* [Brief] Reproduce each of the records below word for word, line by line.

Start of Study material

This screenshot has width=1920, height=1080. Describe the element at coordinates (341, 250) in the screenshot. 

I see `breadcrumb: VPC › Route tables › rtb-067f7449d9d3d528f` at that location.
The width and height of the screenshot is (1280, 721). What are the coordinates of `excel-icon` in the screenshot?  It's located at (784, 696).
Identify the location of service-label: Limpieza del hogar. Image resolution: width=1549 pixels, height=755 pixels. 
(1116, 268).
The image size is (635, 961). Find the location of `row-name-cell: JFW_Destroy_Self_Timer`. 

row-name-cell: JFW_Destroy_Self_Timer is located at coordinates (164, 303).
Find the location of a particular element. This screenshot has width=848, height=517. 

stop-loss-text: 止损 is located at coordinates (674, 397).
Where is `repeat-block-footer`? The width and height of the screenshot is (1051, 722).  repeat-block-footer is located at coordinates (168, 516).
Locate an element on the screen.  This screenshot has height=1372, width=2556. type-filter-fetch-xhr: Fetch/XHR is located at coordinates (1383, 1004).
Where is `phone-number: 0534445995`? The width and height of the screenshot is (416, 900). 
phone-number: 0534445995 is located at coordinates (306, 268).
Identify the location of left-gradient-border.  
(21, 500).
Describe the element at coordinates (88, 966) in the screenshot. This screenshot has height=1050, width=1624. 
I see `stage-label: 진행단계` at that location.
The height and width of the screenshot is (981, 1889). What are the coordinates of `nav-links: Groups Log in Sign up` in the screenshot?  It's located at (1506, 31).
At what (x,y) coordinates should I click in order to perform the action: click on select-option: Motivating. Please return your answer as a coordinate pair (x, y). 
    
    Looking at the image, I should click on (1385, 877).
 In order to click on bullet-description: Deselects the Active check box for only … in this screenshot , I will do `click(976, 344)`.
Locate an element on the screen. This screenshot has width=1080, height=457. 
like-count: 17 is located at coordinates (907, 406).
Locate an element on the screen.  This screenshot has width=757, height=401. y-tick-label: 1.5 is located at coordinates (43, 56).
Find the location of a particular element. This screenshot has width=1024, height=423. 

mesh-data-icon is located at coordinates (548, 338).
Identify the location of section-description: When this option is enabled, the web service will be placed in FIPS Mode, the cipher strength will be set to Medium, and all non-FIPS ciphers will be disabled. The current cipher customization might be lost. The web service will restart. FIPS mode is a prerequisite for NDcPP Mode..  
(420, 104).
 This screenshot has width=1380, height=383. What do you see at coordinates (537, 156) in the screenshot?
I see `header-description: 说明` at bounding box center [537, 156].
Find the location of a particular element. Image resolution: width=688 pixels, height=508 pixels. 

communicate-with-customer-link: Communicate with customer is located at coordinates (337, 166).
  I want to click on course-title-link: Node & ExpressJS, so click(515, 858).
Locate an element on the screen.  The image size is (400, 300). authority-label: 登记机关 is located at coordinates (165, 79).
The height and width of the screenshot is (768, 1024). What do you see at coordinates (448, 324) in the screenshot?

End of Study material

* [Response for this exercise]
This screenshot has width=1920, height=1080. Describe the element at coordinates (341, 250) in the screenshot. 

I see `breadcrumb: VPC › Route tables › rtb-067f7449d9d3d528f` at that location.
The width and height of the screenshot is (1280, 721). What are the coordinates of `excel-icon` in the screenshot?  It's located at (784, 696).
Identify the location of service-label: Limpieza del hogar. Image resolution: width=1549 pixels, height=755 pixels. 
(1116, 268).
The image size is (635, 961). Find the location of `row-name-cell: JFW_Destroy_Self_Timer`. 

row-name-cell: JFW_Destroy_Self_Timer is located at coordinates (164, 303).
Find the location of a particular element. This screenshot has width=848, height=517. 

stop-loss-text: 止损 is located at coordinates (674, 397).
Where is `repeat-block-footer`? The width and height of the screenshot is (1051, 722).  repeat-block-footer is located at coordinates (168, 516).
Locate an element on the screen.  This screenshot has height=1372, width=2556. type-filter-fetch-xhr: Fetch/XHR is located at coordinates (1383, 1004).
Where is `phone-number: 0534445995`? The width and height of the screenshot is (416, 900). 
phone-number: 0534445995 is located at coordinates (306, 268).
Identify the location of left-gradient-border.  
(21, 500).
Describe the element at coordinates (88, 966) in the screenshot. This screenshot has height=1050, width=1624. 
I see `stage-label: 진행단계` at that location.
The height and width of the screenshot is (981, 1889). What are the coordinates of `nav-links: Groups Log in Sign up` in the screenshot?  It's located at (1506, 31).
At what (x,y) coordinates should I click in order to perform the action: click on select-option: Motivating. Please return your answer as a coordinate pair (x, y). 
    
    Looking at the image, I should click on (1385, 877).
 In order to click on bullet-description: Deselects the Active check box for only … in this screenshot , I will do `click(976, 344)`.
Locate an element on the screen. This screenshot has width=1080, height=457. 
like-count: 17 is located at coordinates (907, 406).
Locate an element on the screen.  This screenshot has width=757, height=401. y-tick-label: 1.5 is located at coordinates (43, 56).
Find the location of a particular element. This screenshot has width=1024, height=423. 

mesh-data-icon is located at coordinates (548, 338).
Identify the location of section-description: When this option is enabled, the web service will be placed in FIPS Mode, the cipher strength will be set to Medium, and all non-FIPS ciphers will be disabled. The current cipher customization might be lost. The web service will restart. FIPS mode is a prerequisite for NDcPP Mode..  
(420, 104).
 This screenshot has width=1380, height=383. What do you see at coordinates (537, 156) in the screenshot?
I see `header-description: 说明` at bounding box center [537, 156].
Find the location of a particular element. Image resolution: width=688 pixels, height=508 pixels. 

communicate-with-customer-link: Communicate with customer is located at coordinates (337, 166).
  I want to click on course-title-link: Node & ExpressJS, so click(515, 858).
Locate an element on the screen.  The image size is (400, 300). authority-label: 登记机关 is located at coordinates (165, 79).
The height and width of the screenshot is (768, 1024). What do you see at coordinates (448, 324) in the screenshot?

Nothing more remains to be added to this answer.